Frequently Asked Questions
What is T1496.001 (Compute Hijacking)?
T1496.001 is a MITRE ATT&CK technique named 'Compute Hijacking'. It belongs to the Impact tactic(s). Adversaries may leverage the compute resources of co-opted systems to complete resource-intensive tasks, which may impact system and/or hosted service availability. One common purpose for [Compute H...
How can T1496.001 be detected?
Detection of T1496.001 (Compute Hijacking) typically involves monitoring system logs, network traffic, and endpoint telemetry.
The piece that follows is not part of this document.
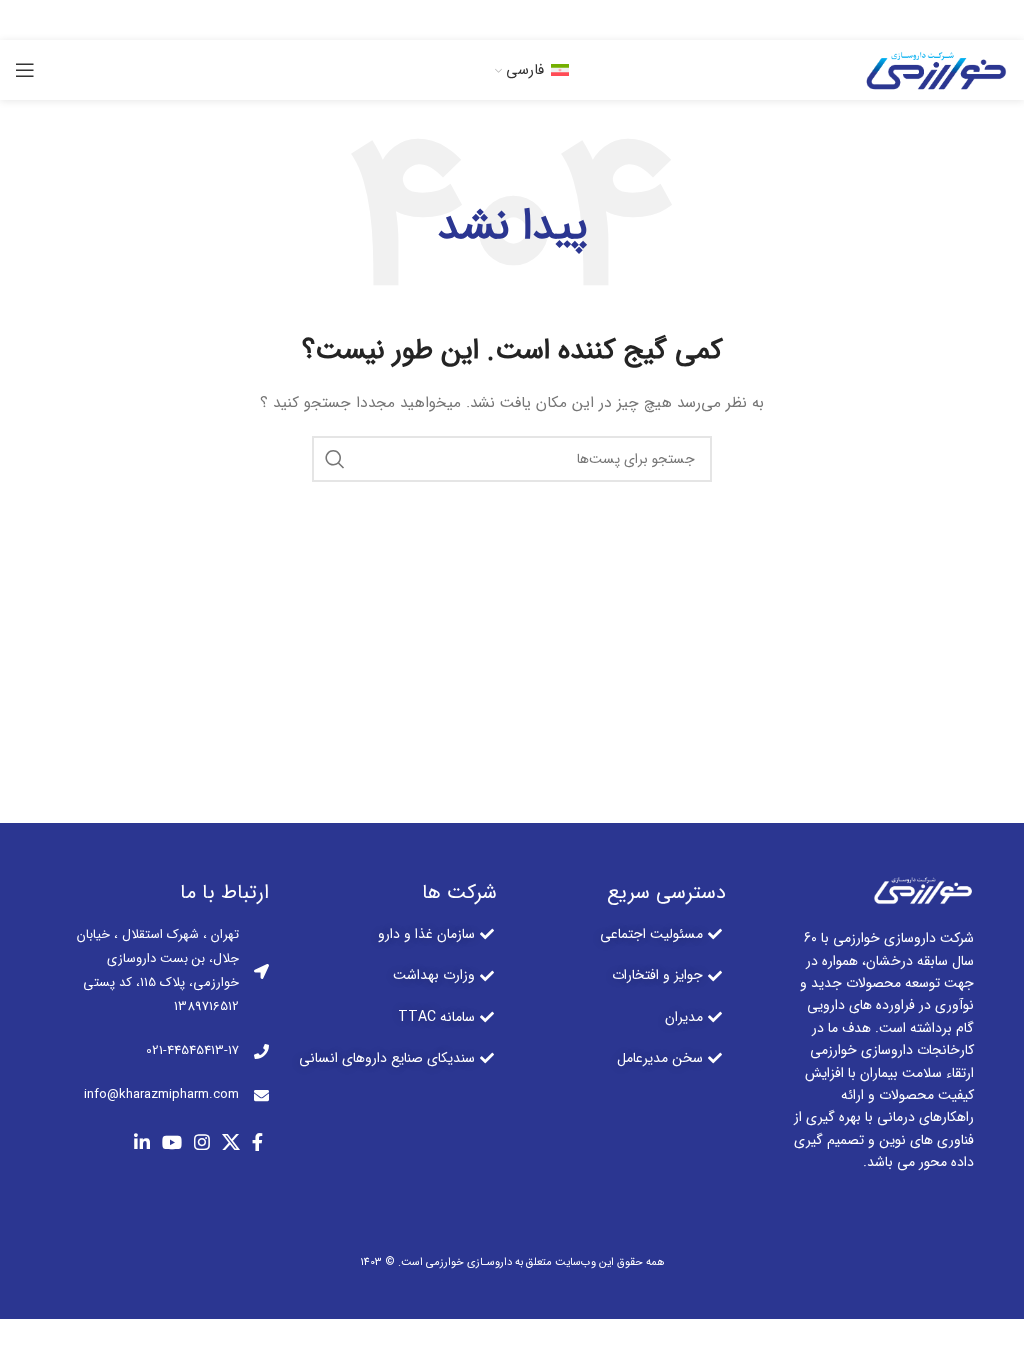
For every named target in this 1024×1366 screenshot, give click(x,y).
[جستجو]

Use SIEM rules, EDR solutions, and behavioral analytics to identify suspicious activity associated with this technique.
What mitigations exist for T1496.001?
Follow defense-in-depth principles including network segmentation, least privilege access, security monitoring, and regular patching to reduce the risk of this technique.
Which threat groups use T1496.001?
Known threat groups using T1496.001 include: Rocke, Blue Mockingbird, TeamTNT, APT41.